Tobacco plant may be key to Ebola drugs
(CNN) - As Thomas Eric Duncan remains in isolation at a hospital in Dallas, and American journalist Ashoka Mukpo prepares to be transported home, many are wondering: Will they receive an experimental drug like other Ebola patients treated in the United States?
Dr. Kent Brantly and Nancy Writebol received an experimental serum called ZMapp, engineered from antibodies harvested in mice. Questions remain about the extent to which ZMapp was responsible for the patients' recovery, but demand for the drug has skyrocketed.
Unfortunately, the process used to make the doses given to Brantly, Writebol and a few other patients is costly and time-consuming. Public health officials are now looking for ways to develop more of this experimental drug quickly.
Tobacco plants may hold the key.
In the world of health and medicine, the word tobacco usually brings to mind cancer, emphysema and heart disease. But in recent years the plant's tarnished reputation is getting a makeover from the development of pharmaceuticals through an effective, swift and cost-cutting technique that has been dubbed "biopharming."
Tobacco plant-based drugs are not a new concept. But there are no treatments currently developed through tobacco plants that have been approved by the Food and Drug Administration. That may change as the deadly Ebola virus continues to spread through West Africa, where it has killed more than 3,300.
Kentucky BioProcessing in Owensboro was one of the first biopharmaceutical companies tasked with developing the ZMapp serum through tobacco plants. The company has been working in collaboration with San Diego-based Mapp Biophamaceutical, which developed the ZMapp vaccine, since August.

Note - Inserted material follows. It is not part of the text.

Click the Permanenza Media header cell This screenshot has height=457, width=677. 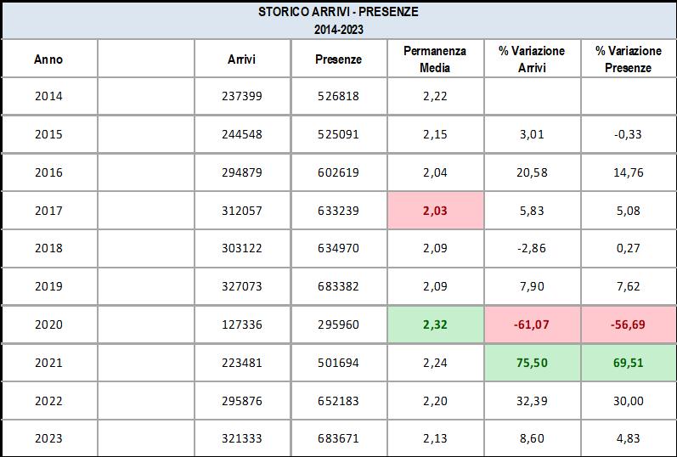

Eyes have also turned to Texas-based biotechnology company Caliber Biotherapeutics, which that same month claimed it was ready to fast-track the drug if need be. The company, which says it operates the largest tobacco-based pharmaceutical facility in the world, has been working on cutting costs and increasing quantities of certain cancer drugs through genetically modified tobacco.
Drugs and vaccines are manufactured in a variety of ways. Flu vaccines, for example, are most commonly produced by injecting fertilized hen eggs with the virus. The virus is incubated for days so it can replicate, be harvested, inactivated or weakened, and then made into either a flu shot or nasal spray.
The process can cost around $150 million each year, using $600,000 eggs each day. Tobacco plants can produce antibodies in much less time for a fraction of the cost, advocates say.